Pasado un tiempo, Aracataca atacó de nuevo.
Convencido de que era indispensable vincular “un cómplice peruano” al proyecto, García Márquez planteó a Vargas Llosa desenterrar viejos papeles de los archivos de ambos países y formuló suna recomendación perentoria: guardar el secreto y luego sí “soltar el cañonazo”.
No hay cartas de MVLL al respecto. Todo indica que la propuesta no lo sedujo pero el tema bélico le quedó sonando, pues en 1981 publicó La guerra del fin del mundo, novela de 928 páginas sobre un episodio histórico-religioso ocurrido en Brasil.
Gabo esperó otros dos meses, y el 12 de mayo de 1967 invitó de nuevo a su colega a reunirse y elaborar “un plan narrativo general”. No consta que el destinatario hubiera aceptado. Ni siquiera respondido.
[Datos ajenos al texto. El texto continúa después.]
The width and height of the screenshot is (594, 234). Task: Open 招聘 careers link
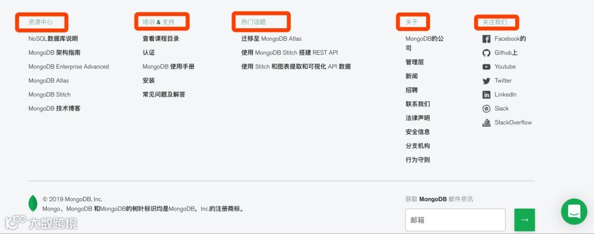(411, 90)
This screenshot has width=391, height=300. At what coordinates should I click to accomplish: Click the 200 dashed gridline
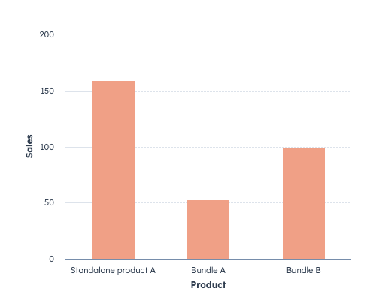[x=208, y=34]
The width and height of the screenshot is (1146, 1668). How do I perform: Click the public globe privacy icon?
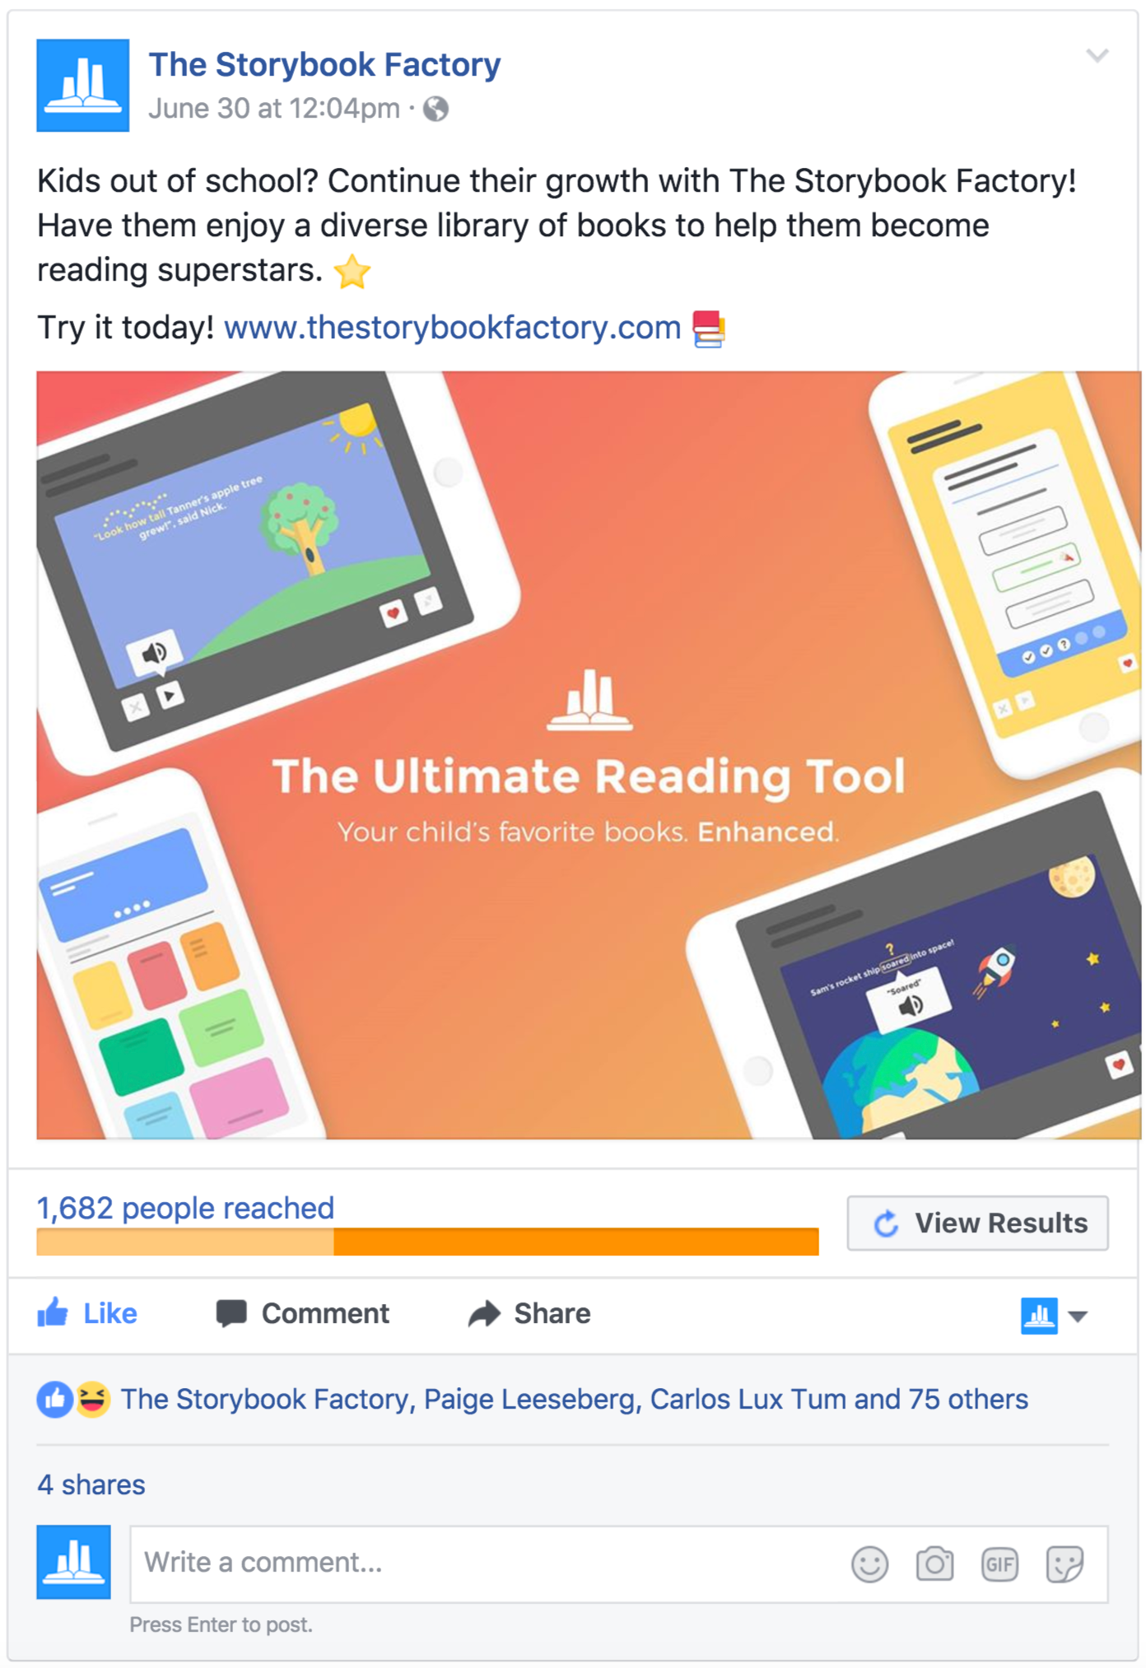click(436, 109)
Dieciocho días después estalló la bomba: con estrepitoso éxito instantáneo y universal se publicó Cien años de soledad. Gabo subió a los cielos literarios en cuerpo y alma, a la manera de Remedios la Bella, y Vargas Llosa recibió la obra de su amigo como el máximo suceso del llamado Boom: la arrasadora presencia en las letras mundiales de un grupo de grandes escritores latinoamericanos.
Los Buendía enterraron para siempre el tema de la guerra amazónica. Sin embargo, la batalla entre Colombia y el Perú afloró de nuevo con ribetes extraños e inesperados. Pasado un tiempo en que anduvieron por rutas distintas, Gabo y Vargas Llosa volvieron a verse en Ciudad de México a principios de 1976. Asistían, con un grupo de amigos, al estreno de una película y aconteció lo impensable. GGM abrió los brazos para saludar al querido cuate y este le aplicó un puñetazo que le enlutó el ojo izquierdo durante semanas.
Nunca más se dirigieron la palabra. Nunca más se vieron. Nadie sabe aún qué ocurrió entre los dos grandes amigos. Se habla de celos profesionales, de diferencias políticas, de infidelidades y sospechas. ¡Quién sabe! Durante treinta y ocho años se produjeron reiterados intentos de reconciliación, pero todos fracasaron. Libros se publicaron, artículos especulativos salieron e hipótesis se barajaron. El misterio continúa.
Esa tarde del 12 de febrero se libró a trompada limpia la última batalla de la contienda entre vecinos y hermanos. Era el final de la guerra del Boom.